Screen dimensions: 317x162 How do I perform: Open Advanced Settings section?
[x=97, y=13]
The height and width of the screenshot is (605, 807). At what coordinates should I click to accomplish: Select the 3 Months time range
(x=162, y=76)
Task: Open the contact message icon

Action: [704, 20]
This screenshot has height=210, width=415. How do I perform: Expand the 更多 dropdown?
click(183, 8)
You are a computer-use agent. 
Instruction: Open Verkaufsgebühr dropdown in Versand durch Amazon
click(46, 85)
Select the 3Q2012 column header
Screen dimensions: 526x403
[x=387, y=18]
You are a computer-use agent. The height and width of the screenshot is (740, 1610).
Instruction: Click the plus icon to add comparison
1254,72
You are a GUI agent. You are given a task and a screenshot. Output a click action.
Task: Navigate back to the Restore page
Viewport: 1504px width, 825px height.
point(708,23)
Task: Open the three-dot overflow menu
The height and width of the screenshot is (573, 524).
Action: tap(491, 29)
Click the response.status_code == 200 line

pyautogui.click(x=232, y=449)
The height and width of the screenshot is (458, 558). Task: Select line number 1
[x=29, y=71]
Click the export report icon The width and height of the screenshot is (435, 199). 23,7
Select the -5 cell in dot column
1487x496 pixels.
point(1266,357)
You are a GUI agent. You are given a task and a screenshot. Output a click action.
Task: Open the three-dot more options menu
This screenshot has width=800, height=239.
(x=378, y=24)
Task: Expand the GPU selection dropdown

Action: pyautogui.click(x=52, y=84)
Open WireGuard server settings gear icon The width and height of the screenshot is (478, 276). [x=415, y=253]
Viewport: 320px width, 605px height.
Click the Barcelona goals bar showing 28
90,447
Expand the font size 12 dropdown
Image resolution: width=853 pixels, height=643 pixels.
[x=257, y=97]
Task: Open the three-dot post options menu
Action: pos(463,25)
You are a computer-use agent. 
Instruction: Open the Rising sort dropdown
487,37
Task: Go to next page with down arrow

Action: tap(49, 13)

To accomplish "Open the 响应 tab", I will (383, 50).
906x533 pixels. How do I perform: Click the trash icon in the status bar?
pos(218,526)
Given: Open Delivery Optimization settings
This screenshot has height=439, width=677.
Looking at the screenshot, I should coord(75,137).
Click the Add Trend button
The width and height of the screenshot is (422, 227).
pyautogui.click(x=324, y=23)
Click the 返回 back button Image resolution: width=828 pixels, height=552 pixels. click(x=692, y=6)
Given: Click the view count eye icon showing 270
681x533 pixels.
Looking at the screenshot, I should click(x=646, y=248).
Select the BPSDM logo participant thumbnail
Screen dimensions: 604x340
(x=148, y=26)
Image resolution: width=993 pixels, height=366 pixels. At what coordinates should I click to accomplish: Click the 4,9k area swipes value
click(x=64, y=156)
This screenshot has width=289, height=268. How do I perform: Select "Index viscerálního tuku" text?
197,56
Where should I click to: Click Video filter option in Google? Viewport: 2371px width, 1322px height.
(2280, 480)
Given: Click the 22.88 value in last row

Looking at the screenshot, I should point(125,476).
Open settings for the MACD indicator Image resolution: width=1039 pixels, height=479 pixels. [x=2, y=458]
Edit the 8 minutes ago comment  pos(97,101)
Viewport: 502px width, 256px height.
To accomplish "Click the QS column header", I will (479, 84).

■ ■ ■ ■

§ **What is expected**
A verbatim copy of the lines from the one with "Given: Click the view" to the end of the listing is the whole answer.

§ **Result for this exercise**
Given: Click the view count eye icon showing 270
681x533 pixels.
Looking at the screenshot, I should click(x=646, y=248).
Select the BPSDM logo participant thumbnail
Screen dimensions: 604x340
(x=148, y=26)
Image resolution: width=993 pixels, height=366 pixels. At what coordinates should I click to accomplish: Click the 4,9k area swipes value
click(x=64, y=156)
This screenshot has width=289, height=268. How do I perform: Select "Index viscerálního tuku" text?
197,56
Where should I click to: Click Video filter option in Google? Viewport: 2371px width, 1322px height.
(2280, 480)
Given: Click the 22.88 value in last row

Looking at the screenshot, I should point(125,476).
Open settings for the MACD indicator Image resolution: width=1039 pixels, height=479 pixels. [x=2, y=458]
Edit the 8 minutes ago comment  pos(97,101)
Viewport: 502px width, 256px height.
To accomplish "Click the QS column header", I will (479, 84).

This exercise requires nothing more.